Exercise aim:
Print the data below exactly, but only the lines from the one containing "Image resolution: width=1080 pixels, height=592" down to the one containing "Open Dashboard from", inclusive.
************
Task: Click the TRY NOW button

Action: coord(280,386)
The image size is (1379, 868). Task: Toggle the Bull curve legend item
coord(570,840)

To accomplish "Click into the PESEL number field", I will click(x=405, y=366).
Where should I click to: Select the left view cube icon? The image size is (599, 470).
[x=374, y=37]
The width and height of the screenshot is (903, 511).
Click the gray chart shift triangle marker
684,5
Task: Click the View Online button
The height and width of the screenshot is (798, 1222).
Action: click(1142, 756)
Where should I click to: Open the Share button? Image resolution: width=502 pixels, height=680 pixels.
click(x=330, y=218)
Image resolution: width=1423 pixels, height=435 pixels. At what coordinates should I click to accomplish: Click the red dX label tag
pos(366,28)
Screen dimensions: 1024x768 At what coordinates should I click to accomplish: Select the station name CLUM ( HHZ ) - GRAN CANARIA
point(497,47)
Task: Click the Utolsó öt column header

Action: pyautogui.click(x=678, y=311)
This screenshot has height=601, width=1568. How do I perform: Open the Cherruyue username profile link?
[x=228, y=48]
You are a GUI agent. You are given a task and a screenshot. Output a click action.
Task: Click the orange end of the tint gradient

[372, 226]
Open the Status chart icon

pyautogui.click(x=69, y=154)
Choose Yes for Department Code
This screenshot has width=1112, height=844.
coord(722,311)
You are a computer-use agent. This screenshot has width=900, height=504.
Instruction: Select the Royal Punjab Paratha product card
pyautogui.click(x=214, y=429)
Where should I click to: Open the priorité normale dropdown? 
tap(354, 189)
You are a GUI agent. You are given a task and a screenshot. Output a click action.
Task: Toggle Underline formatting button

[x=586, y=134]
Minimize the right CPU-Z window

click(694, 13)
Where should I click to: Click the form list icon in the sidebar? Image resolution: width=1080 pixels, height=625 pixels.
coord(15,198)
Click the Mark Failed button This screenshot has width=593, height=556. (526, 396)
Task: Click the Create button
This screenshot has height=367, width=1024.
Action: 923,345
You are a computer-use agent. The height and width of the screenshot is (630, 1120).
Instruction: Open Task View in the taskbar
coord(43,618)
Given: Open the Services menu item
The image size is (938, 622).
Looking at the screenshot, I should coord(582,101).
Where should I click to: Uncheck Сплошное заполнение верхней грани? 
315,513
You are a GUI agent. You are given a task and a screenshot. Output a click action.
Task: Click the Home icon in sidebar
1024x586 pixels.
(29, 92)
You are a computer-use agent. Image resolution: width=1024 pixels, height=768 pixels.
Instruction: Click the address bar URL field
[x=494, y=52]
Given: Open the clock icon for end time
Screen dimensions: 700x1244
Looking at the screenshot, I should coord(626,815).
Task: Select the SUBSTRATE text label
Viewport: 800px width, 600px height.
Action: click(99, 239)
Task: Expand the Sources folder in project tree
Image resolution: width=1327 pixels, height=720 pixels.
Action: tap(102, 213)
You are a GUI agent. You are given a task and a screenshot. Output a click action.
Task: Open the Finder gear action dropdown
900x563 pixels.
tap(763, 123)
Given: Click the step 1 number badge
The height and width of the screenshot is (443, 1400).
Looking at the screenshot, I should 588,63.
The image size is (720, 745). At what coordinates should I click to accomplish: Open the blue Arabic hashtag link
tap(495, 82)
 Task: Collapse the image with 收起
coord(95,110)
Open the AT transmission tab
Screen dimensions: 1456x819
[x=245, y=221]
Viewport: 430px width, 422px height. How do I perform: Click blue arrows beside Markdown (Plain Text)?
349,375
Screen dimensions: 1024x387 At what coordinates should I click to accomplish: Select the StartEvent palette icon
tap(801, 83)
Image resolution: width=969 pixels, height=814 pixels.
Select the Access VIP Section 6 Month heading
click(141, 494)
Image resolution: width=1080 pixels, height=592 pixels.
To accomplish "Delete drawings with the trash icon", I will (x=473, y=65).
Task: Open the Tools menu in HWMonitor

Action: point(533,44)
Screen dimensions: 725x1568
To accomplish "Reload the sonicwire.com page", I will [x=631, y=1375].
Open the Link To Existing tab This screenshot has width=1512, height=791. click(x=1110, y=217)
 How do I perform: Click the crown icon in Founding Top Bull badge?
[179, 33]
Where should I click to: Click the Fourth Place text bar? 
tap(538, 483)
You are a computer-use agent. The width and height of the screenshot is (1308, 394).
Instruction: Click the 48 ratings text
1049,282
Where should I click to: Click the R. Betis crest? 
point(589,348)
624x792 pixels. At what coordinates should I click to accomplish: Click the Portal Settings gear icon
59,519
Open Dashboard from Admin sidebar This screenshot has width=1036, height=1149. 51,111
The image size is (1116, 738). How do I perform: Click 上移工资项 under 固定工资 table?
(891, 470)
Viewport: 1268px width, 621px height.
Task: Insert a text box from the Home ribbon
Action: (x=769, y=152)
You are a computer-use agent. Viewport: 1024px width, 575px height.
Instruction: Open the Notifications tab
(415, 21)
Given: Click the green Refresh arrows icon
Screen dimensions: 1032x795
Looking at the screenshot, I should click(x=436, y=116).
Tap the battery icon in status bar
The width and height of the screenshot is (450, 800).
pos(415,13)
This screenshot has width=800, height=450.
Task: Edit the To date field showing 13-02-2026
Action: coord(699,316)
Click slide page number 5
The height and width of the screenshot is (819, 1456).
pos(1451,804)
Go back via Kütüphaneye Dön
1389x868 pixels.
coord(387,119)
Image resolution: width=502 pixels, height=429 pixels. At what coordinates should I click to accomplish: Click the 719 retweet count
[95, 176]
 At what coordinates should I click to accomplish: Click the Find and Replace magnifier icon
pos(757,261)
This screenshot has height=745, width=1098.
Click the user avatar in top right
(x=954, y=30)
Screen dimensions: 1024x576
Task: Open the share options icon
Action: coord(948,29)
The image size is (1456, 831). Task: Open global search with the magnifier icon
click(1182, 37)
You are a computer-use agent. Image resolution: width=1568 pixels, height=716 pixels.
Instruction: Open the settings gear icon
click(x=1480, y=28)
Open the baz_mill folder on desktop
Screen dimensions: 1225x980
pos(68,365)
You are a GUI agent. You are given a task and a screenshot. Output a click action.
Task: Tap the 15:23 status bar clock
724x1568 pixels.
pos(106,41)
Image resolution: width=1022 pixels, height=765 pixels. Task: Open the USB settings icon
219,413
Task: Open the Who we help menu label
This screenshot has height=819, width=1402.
************
Reply:
Image resolution: width=1080 pixels, height=592 pixels.
To accomplish "Delete drawings with the trash icon", I will (x=473, y=65).
Task: Open the Tools menu in HWMonitor

Action: point(533,44)
Screen dimensions: 725x1568
To accomplish "Reload the sonicwire.com page", I will [x=631, y=1375].
Open the Link To Existing tab This screenshot has width=1512, height=791. click(x=1110, y=217)
 How do I perform: Click the crown icon in Founding Top Bull badge?
[179, 33]
Where should I click to: Click the Fourth Place text bar? 
tap(538, 483)
You are a computer-use agent. The width and height of the screenshot is (1308, 394).
Instruction: Click the 48 ratings text
1049,282
Where should I click to: Click the R. Betis crest? 
point(589,348)
624x792 pixels. At what coordinates should I click to accomplish: Click the Portal Settings gear icon
59,519
Open Dashboard from Admin sidebar This screenshot has width=1036, height=1149. 51,111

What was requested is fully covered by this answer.